If I have two electrons at rest and I accelerate one close to the speed of light for a while, decelerate it and again place it next to my other electron then there is no difference in age?

No observable difference, no. To measure the elapsed time for an electron, you'd need to send a whole lot of apparatus riding along with it.

Think about this: I give you two electrons - one of which was produced in a particle collision a few days ago and one of which has been in a piece of graphite formed 500 million years ago. What experiment are you going to do to tell one electron from the other?

If aging does not apply to particles then how does particle decay figure into it? If particles decay into something else less than a second after the BB then wouldn't the decaying particle have had a lifetime?
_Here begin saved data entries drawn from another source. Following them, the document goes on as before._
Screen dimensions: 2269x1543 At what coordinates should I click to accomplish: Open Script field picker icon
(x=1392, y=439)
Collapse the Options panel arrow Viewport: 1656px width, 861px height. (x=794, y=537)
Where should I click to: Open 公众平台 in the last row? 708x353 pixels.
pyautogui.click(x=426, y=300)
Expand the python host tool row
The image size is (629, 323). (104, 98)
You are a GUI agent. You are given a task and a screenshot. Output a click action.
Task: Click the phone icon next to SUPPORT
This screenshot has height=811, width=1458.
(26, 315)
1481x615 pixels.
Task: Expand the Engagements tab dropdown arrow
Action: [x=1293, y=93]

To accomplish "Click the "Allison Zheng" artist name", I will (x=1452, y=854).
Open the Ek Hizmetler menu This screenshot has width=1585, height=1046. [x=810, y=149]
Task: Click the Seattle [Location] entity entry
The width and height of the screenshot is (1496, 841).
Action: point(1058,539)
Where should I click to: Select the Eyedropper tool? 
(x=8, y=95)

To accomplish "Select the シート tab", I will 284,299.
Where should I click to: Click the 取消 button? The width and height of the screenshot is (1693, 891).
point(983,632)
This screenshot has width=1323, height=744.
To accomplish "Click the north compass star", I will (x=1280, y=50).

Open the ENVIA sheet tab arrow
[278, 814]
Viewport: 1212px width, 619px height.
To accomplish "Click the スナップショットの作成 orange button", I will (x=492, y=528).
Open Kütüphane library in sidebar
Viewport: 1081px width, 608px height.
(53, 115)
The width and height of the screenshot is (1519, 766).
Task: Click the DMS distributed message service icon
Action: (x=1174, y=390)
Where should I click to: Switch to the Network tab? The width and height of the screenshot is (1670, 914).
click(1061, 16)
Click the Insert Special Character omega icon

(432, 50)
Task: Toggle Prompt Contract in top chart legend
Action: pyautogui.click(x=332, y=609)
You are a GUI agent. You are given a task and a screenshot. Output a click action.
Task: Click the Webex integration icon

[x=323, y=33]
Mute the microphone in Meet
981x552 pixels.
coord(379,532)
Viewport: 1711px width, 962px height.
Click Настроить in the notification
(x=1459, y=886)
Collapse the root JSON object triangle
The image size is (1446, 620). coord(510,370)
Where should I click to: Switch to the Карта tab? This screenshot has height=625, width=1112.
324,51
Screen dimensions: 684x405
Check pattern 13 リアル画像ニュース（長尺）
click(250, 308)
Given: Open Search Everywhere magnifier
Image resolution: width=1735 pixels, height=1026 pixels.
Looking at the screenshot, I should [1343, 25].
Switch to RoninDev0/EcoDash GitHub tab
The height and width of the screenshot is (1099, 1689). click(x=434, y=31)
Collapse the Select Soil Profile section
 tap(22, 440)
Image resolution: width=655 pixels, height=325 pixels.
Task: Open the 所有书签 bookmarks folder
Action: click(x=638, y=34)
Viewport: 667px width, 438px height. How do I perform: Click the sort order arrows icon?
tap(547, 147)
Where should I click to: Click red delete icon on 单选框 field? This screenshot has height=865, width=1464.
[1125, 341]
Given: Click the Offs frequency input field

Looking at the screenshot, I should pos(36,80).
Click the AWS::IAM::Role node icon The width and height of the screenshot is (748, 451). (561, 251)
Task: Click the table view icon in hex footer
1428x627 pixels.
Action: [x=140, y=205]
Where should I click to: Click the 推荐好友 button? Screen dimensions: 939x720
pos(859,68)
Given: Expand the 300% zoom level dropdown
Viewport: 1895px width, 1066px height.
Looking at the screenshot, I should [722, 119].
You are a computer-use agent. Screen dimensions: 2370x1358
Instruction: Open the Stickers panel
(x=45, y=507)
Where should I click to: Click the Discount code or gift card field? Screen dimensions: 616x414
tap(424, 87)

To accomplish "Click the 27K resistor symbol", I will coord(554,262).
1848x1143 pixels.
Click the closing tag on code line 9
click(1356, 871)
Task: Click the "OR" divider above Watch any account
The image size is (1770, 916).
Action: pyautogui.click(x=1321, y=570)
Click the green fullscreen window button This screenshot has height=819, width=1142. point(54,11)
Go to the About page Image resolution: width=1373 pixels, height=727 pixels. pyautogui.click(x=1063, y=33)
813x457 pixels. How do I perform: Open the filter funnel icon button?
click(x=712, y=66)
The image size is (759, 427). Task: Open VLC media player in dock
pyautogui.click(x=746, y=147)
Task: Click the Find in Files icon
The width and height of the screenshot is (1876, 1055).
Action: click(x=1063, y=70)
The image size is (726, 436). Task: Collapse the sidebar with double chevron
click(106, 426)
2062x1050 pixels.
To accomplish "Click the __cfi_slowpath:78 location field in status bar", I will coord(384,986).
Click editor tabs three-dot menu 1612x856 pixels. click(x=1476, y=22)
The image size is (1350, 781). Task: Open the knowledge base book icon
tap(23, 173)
The "lifetime" of a radioactive particle is simply a measure of how long that particle lasts on average. But there's no internal clock ticking off the age of the particle until it decays. Radioactive decay is a random process.

It is claimed that matter has become energy on Earth but that is nonsense as a force a million times more powerful has failed to do the same to this OMG particle

kaneda has obviously never heard of nuclear weapons.

James R. A moving particle has energy. It is nonsense to say that the particle is a solid form of energy. Why can that energy not be removed from the particle? It could be a form of DM, as in particles in space with no energy.

Perhaps you would like to give the threshold at which matter changes into energy and explain why it does not happen with cosmic rays? Thought not.

James R. A moving particle has energy. It is nonsense to say that the particle is a solid form of energy.

I don't remember saying that a particle is a solid form of energy.

Nevertheless, it is true that every particle has rest mass energy. This means that it has some energy even when it is not moving, as Einstein showed with his most famous equation.

Why can that energy not be removed from the particle?

It can be. Collide a proton and an antiproton together, for example, and both particles disappear, releasing their energy. This is happening in a particle accelerator somewhere right now, as you read this.

Perhaps you would like to give the threshold at which matter changes into energy and explain why it does not happen with cosmic rays? Thought not.

It does happen with cosmic rays. For example, high-energy cosmic rays (photons) hitting the upper atmosphere commonly release their energy, creating pions. These pions then decay further into various particles including muons. I personally have conducted an experiment to detect muons falling from the sky, so I can confirm that they do exist.

The threshold you asked about depends on the particular process you're talking about, so I can't give you a generic answer. There are too many processes to go through all of them.